Not far from me I saw a woman lying on the floor, with nice full breasts inside a tight blouse. She was snoring. I could see a one-rupee note stuffed into her cleavage, its lettering and color visible through the weave of her bright green blouse. She had no luggage. That was all she had in the world. One rupee. And yet look at her-snoring blissfully, without a care in the world.

Why couldn't things be so simple for me?

A low growling noise made me turn. A black dog was turning in circles behind me. A pink patch of skin-an open wound-glistened on its left butt; and the dog had twisted on itself in an attempt to gnaw at the wound. The wound was just out of reach of its teeth, but the dog was going crazy from pain-trying to attack the wound with its slavering mouth, it kept moving in mad, precise, pointless circles.
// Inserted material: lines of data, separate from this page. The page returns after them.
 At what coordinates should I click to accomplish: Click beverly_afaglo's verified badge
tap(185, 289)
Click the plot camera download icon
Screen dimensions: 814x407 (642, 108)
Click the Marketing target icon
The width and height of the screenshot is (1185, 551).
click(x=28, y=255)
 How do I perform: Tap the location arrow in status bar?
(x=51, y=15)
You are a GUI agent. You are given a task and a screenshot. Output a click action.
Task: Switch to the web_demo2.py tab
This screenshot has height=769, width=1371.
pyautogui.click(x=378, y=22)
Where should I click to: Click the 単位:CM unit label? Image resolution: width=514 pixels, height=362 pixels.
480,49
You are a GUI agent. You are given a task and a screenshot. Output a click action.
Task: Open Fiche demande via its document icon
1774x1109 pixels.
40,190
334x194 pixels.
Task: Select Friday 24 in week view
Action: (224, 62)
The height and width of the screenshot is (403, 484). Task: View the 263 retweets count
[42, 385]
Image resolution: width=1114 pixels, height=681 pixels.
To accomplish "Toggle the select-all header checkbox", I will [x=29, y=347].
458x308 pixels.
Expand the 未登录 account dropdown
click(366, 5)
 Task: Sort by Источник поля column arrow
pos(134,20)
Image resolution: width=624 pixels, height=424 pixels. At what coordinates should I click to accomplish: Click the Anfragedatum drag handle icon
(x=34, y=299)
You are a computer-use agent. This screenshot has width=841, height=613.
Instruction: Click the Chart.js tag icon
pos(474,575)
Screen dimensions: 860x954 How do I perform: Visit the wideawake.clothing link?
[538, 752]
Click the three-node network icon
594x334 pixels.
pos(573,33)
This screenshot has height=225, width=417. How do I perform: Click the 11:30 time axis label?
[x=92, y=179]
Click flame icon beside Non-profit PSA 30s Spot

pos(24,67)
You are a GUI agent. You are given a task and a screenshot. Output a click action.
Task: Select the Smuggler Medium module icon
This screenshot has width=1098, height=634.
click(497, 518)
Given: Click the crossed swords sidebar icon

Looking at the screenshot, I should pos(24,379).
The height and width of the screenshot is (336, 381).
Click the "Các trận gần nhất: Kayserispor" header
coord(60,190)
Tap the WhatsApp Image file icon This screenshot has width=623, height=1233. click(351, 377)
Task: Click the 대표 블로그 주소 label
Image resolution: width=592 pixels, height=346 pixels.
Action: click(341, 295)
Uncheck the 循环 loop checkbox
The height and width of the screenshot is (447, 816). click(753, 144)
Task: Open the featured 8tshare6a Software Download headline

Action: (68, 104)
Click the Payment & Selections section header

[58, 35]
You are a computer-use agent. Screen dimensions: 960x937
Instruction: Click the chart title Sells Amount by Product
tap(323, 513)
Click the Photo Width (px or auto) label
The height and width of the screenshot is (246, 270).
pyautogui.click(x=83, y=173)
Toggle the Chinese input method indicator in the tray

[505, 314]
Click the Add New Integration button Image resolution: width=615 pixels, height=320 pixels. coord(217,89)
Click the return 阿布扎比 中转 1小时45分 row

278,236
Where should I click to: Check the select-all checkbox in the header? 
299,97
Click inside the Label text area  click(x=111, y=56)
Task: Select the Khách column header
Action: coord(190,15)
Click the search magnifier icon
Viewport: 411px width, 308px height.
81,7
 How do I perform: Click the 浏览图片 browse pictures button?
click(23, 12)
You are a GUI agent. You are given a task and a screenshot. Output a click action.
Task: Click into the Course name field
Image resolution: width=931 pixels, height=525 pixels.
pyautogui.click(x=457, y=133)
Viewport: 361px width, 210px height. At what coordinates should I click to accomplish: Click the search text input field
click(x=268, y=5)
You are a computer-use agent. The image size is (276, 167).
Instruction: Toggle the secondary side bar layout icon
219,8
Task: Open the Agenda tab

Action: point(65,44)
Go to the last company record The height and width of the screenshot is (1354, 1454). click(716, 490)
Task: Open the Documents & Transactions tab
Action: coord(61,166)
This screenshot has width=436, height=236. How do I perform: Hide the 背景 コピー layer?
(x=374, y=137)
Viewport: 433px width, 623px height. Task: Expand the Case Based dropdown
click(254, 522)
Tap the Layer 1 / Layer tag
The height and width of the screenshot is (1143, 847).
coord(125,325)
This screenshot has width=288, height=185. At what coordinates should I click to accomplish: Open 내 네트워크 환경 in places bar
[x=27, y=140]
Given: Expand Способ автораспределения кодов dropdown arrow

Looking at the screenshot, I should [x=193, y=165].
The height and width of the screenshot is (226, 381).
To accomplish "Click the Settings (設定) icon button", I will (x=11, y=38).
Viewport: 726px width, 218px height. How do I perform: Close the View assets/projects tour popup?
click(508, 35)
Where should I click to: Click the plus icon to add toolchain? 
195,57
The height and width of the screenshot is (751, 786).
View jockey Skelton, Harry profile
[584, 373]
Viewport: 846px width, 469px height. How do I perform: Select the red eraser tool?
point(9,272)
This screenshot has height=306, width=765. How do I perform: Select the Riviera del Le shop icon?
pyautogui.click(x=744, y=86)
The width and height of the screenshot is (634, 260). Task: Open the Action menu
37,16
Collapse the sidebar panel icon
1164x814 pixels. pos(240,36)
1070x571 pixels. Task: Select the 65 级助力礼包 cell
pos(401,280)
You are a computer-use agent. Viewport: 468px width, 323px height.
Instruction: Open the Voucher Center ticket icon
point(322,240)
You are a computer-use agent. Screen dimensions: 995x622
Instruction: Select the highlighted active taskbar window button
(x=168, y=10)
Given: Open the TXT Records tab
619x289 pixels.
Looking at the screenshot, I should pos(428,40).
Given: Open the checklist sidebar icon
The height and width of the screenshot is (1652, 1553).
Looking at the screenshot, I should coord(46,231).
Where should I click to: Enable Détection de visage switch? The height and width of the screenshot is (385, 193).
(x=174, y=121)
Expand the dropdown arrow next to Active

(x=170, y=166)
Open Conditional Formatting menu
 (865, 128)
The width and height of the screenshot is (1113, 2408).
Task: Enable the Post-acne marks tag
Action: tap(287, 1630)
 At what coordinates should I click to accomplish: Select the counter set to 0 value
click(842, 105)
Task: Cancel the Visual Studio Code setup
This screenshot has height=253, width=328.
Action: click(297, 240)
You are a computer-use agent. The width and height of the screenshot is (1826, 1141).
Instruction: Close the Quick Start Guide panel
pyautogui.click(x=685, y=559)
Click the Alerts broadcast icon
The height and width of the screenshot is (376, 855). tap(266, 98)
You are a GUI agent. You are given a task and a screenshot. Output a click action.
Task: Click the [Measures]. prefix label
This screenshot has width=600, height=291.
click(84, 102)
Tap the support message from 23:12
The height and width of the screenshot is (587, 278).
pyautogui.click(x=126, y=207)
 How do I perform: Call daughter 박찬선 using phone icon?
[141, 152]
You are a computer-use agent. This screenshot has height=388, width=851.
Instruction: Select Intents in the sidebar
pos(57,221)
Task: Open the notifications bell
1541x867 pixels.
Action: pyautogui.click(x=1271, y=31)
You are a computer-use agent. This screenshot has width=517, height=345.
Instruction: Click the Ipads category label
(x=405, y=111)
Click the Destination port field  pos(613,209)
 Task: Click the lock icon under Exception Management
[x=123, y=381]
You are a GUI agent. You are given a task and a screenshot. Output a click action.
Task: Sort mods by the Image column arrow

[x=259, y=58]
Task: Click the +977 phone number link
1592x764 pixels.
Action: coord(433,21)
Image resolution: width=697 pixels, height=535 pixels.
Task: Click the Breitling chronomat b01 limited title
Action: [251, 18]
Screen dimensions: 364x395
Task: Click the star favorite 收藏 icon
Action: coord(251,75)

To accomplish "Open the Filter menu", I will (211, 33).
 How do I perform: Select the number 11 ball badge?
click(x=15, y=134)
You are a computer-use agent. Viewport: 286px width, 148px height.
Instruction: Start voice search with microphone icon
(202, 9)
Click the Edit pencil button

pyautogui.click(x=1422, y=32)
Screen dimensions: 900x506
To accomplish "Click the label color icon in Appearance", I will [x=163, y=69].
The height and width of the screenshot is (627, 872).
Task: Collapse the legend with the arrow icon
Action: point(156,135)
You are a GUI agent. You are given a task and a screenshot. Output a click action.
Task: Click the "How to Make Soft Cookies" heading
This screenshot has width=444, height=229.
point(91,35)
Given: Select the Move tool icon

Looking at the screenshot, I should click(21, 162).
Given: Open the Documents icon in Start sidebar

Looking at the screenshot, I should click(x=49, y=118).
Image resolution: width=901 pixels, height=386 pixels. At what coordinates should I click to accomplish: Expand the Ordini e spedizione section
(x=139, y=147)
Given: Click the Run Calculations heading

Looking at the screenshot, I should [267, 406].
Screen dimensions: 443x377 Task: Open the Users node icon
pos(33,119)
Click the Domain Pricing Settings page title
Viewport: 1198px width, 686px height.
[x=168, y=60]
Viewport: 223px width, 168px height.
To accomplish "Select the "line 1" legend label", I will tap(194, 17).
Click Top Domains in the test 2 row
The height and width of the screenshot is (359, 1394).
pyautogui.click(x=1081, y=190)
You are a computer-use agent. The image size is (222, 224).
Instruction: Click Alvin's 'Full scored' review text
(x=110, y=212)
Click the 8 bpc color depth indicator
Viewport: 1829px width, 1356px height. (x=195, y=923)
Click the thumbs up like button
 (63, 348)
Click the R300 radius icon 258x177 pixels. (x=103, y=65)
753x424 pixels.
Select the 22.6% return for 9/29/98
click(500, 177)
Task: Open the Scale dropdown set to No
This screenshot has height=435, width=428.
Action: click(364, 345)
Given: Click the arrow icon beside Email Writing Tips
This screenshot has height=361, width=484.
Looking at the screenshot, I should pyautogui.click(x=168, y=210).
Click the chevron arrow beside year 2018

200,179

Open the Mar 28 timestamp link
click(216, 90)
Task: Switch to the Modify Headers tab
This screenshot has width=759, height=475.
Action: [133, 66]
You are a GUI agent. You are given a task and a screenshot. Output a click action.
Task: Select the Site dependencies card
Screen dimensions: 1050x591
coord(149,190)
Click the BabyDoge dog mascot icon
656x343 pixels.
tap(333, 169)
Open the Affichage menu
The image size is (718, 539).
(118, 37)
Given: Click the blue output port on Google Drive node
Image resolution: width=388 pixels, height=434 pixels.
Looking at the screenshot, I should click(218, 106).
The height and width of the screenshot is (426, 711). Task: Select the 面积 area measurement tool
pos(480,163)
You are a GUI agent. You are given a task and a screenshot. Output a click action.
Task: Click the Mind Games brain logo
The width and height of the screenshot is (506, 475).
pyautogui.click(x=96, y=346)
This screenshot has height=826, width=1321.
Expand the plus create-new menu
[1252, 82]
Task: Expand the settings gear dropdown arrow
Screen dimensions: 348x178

I looked at the sleeping woman-at her heaving breasts. Behind me the growling went on and on.

That Sunday, I took Mr. Ashok's permission, saying I wanted to go to a temple, and went into the city. I took a bus down to Qutub, and from there a jeep-taxi down to G.B. Road.

This, Mr. Premier, is the famous "red-light district" (as they say in English) of Delhi.

An hour here would clear all the evil thoughts out of my head. When you retain semen in your lower body, it leads to evil movements in the fluids of your upper body. In the Darkness we know this to be a fact.

It was just five o'clock and still light, but the women were waiting for me, as they wait for all men, at all times of the day.

Now, I've been to these streets before-as I've confessed to you-but this time was different. I heard them above me-the women-jeering and taunting from the grilled windows of the brothels-but this time I couldn't bear to look up at them.

A paan-maker sat on a wooden stall outside the gaudy blue door of a brothel, using a knife to spread spices on moist leaves that he had picked out of a bowl of water, which is the first step in the preparation of paan; in the small square space below his stall sat another man, boiling milk in a vessel over the hissing blue flame of a gas stove.

"What's the matter with you? Look at the women."

The pimp, a small man with a big nose covered in red warts, had caught me by the wrist.

"You look like you can afford a foreign girl. Take a Nepali girl. Aren't they beauties? Look up at them, son!"

He took my chin-maybe he thought I was a shy virgin, out on my first expedition here-and forced me to look up.

The Nepalis up there, behind the barred window, were really good-looking: very light-skinned and with those Chinese eyes that just drive us Indian men mad. I shook the pimp's hand off my face.